Pentad Analysis of Summer Precipitation Variability over the Southern Great Plains and Its Relationship with the Land-surface

Sumant Nigam University of Maryland

Category: Atmospheric State & Surface

Working Group: Cloud-Aerosol-Precipitation Interaction

State-of-the-art atmospheric models are currently unable to simulate the multi-decade record of summer hydro-climate variations in an AMIP mode, even when anomalies are averaged over a large spatial domain (e.g., the million square-kilometer-plus Great Plains). At the center of the problem is the fact that when trying to explain summer precipitation variability, some of those models tend to prioritize local atmosphere-land-surface interactions, via evapotranspiration, over the remote effect of sea surface temperatures, via moisture fluxes. The problem is that observations indicate that at seasonal and monthly resolutions the priority of those processes is the other way around. Those differences are associated with different surface heat balances in models and observations. As a first step to understanding those differences, the present work focuses on the nature of atmosphere-land-surface interactions over the Great Plains in summer, but at pentad resolution, in order to better establish spatiotemporal relationships among the different variables. It is found that the interaction is characterized by more than one mode of variability at pentad resolution.
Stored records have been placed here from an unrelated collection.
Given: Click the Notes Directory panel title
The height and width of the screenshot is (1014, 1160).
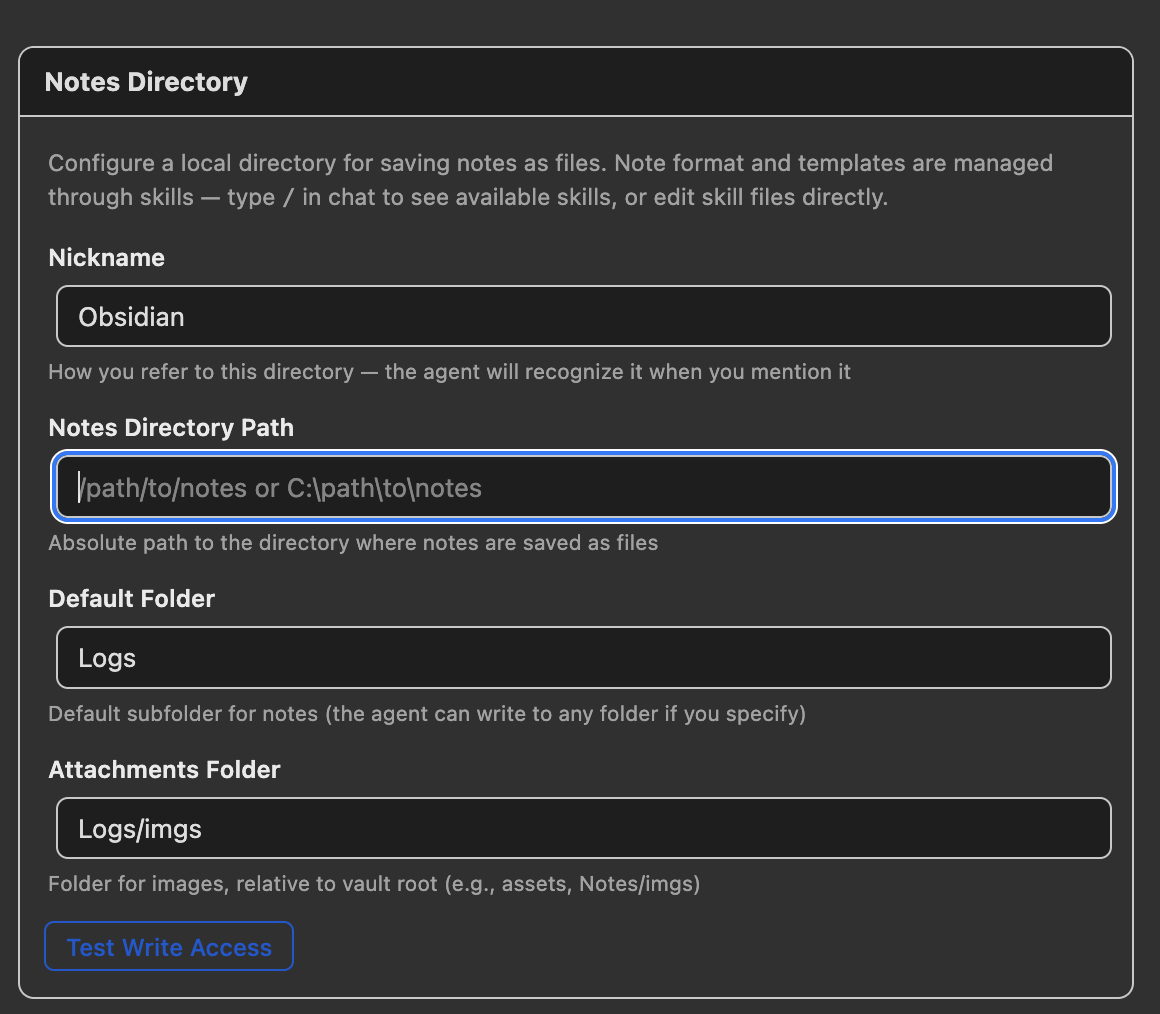Looking at the screenshot, I should [146, 82].
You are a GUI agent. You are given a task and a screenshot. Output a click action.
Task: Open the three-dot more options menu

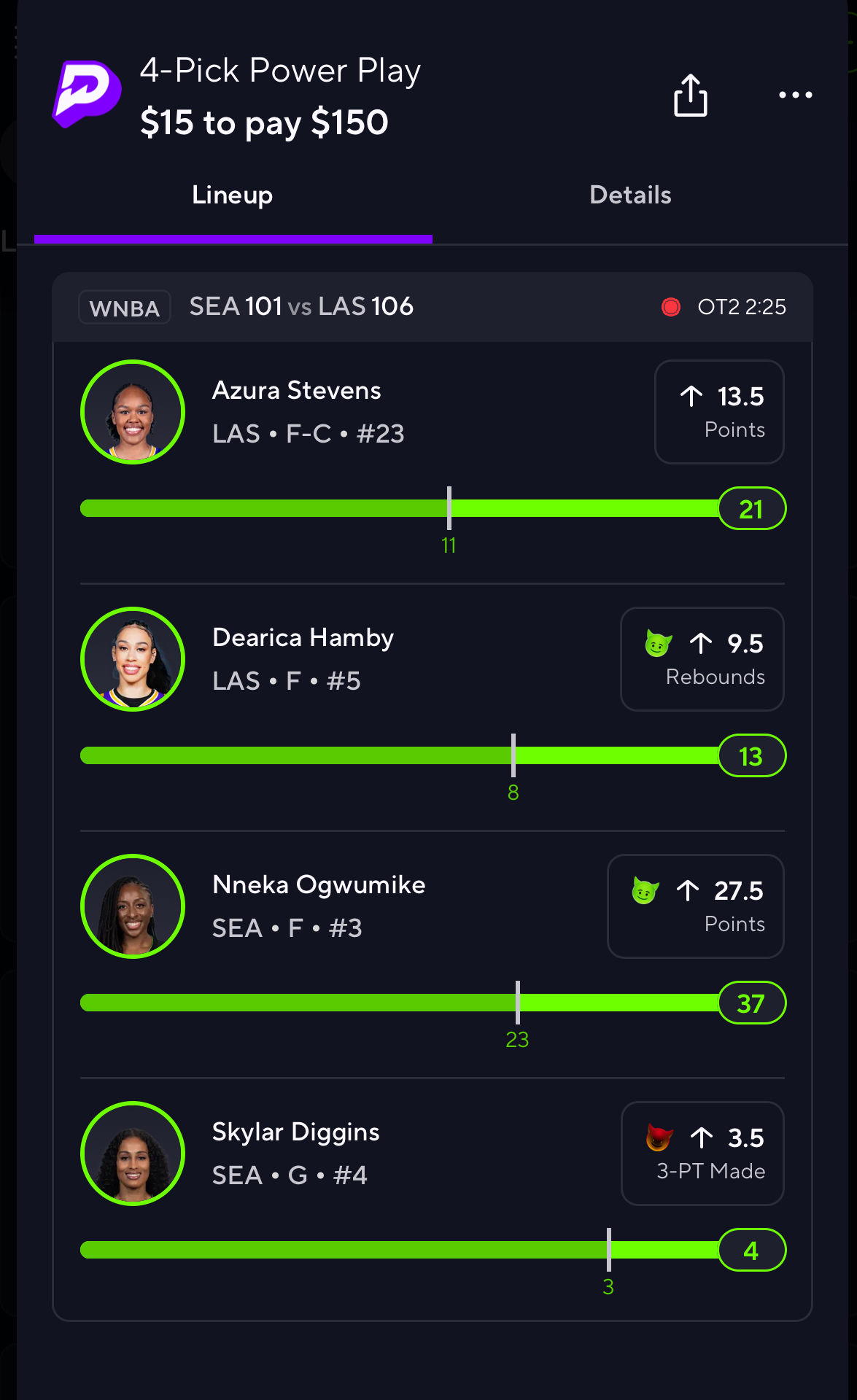pos(795,95)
One of those modes is associated with precipitation anomalies centered over the Southern Great Plains, although the maximum is slightly shifted to the east. When excessive precipitation occurs over the region, surface air temperature, evaporation, and net surface radiation are also reduced. An east-west gradient is apparent in the structure anomalies of evaporation and net surface radiation indicating the radiative control of evaporation.

This poster will be displayed at ASR Science Team Meeting.